| Records for the exercise |
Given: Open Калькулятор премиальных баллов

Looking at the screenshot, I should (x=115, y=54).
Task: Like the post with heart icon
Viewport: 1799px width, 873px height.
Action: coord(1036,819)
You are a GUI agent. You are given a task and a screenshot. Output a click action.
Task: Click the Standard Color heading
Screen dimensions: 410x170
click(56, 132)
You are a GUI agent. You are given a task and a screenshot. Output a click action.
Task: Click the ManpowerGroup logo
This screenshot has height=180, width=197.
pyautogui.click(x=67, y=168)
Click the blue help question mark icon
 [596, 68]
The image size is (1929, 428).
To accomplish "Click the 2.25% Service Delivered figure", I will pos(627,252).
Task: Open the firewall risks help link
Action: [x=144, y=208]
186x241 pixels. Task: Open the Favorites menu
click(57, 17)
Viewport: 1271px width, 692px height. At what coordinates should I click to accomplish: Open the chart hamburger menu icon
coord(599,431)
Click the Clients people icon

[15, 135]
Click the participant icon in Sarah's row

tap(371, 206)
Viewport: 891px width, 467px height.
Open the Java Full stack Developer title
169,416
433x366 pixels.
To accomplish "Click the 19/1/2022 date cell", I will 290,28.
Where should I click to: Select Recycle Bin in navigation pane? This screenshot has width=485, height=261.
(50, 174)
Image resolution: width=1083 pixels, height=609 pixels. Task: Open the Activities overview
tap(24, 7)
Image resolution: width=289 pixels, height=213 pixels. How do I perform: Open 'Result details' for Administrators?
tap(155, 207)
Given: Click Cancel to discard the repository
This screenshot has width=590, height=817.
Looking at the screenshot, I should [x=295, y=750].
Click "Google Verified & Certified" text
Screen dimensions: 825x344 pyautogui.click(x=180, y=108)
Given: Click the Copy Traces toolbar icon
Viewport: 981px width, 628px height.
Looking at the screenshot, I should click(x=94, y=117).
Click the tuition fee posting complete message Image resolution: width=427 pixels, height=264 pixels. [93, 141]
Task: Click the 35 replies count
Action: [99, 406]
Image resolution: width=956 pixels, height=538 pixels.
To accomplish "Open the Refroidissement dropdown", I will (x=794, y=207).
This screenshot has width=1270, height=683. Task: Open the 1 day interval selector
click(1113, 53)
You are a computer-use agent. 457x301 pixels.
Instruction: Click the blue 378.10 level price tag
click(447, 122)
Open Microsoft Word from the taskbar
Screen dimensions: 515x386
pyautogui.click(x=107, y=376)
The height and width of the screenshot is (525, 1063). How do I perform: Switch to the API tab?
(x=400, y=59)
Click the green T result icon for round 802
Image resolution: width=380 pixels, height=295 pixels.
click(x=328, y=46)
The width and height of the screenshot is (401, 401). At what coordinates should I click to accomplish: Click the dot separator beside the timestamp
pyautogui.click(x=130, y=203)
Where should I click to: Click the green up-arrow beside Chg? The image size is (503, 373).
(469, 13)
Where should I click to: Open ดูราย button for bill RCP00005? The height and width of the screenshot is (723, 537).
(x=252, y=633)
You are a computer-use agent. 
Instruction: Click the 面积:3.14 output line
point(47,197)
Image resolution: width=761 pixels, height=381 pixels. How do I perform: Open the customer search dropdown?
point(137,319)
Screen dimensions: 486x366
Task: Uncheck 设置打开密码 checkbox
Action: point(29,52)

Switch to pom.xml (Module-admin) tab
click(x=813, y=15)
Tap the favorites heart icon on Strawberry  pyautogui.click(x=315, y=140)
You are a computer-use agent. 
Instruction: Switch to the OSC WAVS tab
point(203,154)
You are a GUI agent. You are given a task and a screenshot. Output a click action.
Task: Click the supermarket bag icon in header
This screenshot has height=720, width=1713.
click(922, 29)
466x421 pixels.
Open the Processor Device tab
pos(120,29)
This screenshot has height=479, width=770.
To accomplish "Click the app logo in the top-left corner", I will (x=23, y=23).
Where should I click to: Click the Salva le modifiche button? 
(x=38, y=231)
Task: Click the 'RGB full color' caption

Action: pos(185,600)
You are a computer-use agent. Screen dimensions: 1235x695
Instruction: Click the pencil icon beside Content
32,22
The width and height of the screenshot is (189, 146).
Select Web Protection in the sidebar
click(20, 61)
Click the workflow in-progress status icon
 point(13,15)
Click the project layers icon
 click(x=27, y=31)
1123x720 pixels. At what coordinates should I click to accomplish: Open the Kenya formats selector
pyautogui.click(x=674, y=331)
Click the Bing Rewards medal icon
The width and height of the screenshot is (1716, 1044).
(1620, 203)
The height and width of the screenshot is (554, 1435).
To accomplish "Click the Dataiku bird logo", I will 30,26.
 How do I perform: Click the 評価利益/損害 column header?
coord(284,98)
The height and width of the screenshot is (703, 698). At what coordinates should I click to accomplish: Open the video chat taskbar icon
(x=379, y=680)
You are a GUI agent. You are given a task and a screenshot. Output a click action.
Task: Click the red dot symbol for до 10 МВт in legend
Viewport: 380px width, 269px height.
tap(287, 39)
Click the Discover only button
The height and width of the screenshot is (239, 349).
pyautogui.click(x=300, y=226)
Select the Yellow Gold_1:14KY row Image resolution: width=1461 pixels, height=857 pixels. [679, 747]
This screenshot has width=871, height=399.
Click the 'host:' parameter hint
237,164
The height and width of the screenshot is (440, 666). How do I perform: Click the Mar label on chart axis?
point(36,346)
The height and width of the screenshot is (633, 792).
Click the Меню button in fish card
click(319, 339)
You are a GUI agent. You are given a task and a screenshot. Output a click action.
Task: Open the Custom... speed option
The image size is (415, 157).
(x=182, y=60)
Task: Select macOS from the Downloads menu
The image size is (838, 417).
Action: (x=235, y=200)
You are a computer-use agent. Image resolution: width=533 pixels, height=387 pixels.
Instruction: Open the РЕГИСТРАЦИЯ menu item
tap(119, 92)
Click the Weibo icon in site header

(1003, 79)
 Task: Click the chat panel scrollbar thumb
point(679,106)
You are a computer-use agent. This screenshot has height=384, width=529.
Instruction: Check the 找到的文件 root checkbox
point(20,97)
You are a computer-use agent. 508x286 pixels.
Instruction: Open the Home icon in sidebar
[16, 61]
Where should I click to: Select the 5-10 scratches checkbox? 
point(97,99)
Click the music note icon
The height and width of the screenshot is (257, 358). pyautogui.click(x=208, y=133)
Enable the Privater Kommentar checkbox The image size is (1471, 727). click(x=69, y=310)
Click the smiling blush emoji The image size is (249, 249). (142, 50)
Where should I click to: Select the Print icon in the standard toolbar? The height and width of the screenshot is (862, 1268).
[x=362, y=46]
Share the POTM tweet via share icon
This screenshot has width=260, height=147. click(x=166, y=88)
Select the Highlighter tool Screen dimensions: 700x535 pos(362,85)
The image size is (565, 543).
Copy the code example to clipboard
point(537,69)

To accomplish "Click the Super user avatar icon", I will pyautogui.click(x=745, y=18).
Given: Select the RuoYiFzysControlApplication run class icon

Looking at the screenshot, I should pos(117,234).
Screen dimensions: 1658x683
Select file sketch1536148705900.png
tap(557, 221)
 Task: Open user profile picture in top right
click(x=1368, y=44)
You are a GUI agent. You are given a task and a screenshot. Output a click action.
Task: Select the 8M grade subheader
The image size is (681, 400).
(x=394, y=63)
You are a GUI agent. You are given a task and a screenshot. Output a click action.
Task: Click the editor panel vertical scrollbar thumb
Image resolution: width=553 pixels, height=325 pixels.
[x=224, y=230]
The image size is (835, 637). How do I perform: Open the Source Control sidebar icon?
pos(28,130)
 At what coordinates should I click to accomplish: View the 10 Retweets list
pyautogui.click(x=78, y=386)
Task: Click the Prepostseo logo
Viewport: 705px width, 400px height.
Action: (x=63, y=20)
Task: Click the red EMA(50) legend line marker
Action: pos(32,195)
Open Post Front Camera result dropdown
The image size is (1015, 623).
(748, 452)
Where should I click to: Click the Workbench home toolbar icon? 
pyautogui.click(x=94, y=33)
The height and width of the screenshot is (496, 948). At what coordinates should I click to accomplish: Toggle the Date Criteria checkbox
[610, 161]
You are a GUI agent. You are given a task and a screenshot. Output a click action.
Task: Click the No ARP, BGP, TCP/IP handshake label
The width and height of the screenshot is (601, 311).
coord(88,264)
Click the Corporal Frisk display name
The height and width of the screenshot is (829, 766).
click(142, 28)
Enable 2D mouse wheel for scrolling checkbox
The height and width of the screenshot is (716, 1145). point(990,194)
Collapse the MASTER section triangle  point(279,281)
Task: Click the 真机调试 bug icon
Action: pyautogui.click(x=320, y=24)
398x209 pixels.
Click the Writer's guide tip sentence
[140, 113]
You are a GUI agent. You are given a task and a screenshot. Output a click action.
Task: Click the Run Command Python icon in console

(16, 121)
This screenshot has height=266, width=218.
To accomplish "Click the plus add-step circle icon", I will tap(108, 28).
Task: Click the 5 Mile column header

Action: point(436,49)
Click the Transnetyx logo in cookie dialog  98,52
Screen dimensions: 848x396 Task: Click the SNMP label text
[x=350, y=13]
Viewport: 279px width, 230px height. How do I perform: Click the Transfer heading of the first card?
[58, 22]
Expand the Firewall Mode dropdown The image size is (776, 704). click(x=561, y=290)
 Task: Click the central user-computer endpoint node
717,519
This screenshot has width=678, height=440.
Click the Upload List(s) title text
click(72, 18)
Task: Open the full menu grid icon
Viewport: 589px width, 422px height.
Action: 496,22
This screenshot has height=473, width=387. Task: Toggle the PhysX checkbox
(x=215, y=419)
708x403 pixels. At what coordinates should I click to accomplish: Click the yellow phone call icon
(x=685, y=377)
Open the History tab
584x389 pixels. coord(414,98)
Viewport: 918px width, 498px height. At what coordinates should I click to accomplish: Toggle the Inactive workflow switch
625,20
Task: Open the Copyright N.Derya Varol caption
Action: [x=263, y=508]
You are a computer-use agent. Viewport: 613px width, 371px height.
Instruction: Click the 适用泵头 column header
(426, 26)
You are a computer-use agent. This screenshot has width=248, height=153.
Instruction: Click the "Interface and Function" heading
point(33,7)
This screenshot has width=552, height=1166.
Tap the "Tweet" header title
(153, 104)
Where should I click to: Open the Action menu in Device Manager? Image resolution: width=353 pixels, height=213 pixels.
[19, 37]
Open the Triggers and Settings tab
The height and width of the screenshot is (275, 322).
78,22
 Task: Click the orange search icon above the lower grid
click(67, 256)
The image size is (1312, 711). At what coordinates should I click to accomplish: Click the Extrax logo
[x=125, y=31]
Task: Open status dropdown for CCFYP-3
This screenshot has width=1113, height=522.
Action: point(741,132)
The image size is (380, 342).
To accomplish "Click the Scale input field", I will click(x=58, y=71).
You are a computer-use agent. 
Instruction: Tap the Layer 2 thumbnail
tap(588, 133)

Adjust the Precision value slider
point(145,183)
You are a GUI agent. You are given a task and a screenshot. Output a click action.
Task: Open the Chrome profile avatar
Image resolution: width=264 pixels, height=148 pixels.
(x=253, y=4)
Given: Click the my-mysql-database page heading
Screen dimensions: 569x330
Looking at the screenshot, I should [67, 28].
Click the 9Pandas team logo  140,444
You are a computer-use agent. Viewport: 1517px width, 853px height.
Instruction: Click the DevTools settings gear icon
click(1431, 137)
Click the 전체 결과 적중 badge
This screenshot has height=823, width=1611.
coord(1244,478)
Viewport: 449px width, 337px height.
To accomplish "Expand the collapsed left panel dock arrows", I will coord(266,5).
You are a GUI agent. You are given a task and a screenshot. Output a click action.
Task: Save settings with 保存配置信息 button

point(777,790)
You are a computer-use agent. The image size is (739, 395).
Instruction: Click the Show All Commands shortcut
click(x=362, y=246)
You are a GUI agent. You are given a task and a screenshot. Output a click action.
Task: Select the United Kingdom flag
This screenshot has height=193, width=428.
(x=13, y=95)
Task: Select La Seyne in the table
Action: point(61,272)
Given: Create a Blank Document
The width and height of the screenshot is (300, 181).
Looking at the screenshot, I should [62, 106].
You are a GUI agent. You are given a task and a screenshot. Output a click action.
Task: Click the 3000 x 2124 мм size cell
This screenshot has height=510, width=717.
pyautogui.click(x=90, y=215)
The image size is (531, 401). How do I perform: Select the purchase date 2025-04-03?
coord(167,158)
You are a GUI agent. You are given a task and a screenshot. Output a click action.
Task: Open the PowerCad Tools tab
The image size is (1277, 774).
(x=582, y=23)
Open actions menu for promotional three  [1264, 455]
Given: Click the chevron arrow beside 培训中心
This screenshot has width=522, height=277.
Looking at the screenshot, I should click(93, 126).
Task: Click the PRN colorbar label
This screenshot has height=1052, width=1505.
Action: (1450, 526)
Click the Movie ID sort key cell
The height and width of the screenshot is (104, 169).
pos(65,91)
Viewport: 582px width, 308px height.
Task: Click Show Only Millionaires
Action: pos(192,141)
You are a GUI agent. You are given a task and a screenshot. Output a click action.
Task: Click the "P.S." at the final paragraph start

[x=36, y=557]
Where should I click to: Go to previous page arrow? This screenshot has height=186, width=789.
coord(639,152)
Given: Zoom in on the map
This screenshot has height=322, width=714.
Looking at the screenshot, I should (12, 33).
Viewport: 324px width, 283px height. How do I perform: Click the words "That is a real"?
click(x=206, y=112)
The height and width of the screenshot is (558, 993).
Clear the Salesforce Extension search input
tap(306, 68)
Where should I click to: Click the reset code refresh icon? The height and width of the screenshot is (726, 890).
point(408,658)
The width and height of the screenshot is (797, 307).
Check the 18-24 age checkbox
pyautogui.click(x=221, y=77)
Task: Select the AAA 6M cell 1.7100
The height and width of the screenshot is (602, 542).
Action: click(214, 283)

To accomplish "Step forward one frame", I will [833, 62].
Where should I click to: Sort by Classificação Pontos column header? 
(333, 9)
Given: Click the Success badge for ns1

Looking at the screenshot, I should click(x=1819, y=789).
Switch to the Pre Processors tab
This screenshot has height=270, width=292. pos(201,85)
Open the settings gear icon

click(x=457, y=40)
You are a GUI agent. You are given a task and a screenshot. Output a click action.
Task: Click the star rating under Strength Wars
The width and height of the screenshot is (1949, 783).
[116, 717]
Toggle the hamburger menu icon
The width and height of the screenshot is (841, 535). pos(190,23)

| Stated goal |
Copy out the entries from the line with "The image size is (1929, 428)." to the line with "tap(155, 207)", both included, keeping each line as it stands.

| Result |
The image size is (1929, 428).
To accomplish "Click the 2.25% Service Delivered figure", I will pos(627,252).
Task: Open the firewall risks help link
Action: [x=144, y=208]
186x241 pixels. Task: Open the Favorites menu
click(57, 17)
Viewport: 1271px width, 692px height. At what coordinates should I click to accomplish: Open the chart hamburger menu icon
coord(599,431)
Click the Clients people icon

[15, 135]
Click the participant icon in Sarah's row

tap(371, 206)
Viewport: 891px width, 467px height.
Open the Java Full stack Developer title
169,416
433x366 pixels.
To accomplish "Click the 19/1/2022 date cell", I will 290,28.
Where should I click to: Select Recycle Bin in navigation pane? This screenshot has width=485, height=261.
(50, 174)
Image resolution: width=1083 pixels, height=609 pixels. Task: Open the Activities overview
tap(24, 7)
Image resolution: width=289 pixels, height=213 pixels. How do I perform: Open 'Result details' for Administrators?
tap(155, 207)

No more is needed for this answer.